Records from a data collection
########
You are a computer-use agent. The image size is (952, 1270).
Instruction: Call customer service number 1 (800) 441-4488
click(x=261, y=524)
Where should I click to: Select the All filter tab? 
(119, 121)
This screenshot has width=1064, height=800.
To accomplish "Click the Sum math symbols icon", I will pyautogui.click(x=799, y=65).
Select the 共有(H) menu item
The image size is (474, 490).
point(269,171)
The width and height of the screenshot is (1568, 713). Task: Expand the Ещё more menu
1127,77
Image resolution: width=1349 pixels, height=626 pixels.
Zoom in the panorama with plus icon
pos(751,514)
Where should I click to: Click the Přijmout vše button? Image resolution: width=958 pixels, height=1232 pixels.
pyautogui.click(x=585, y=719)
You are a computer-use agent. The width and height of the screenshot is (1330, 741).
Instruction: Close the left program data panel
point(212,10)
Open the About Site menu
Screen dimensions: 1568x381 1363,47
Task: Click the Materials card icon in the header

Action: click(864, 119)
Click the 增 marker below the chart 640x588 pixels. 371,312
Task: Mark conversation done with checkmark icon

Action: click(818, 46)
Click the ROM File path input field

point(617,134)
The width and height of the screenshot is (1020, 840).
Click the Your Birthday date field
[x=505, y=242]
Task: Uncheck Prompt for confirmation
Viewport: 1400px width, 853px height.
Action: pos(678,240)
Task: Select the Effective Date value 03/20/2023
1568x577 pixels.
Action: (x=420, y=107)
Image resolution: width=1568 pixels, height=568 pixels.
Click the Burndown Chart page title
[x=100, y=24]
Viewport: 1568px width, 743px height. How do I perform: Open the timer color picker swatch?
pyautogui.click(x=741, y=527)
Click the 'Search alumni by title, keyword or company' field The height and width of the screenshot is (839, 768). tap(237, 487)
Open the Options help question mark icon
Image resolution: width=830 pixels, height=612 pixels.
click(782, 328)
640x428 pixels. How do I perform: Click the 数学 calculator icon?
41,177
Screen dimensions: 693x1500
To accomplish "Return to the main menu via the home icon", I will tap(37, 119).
########
— About this exercise —
Since only the total is wanted, work out how many lines of the data above contain "computer" and state it alone.

— Solution for this problem —
2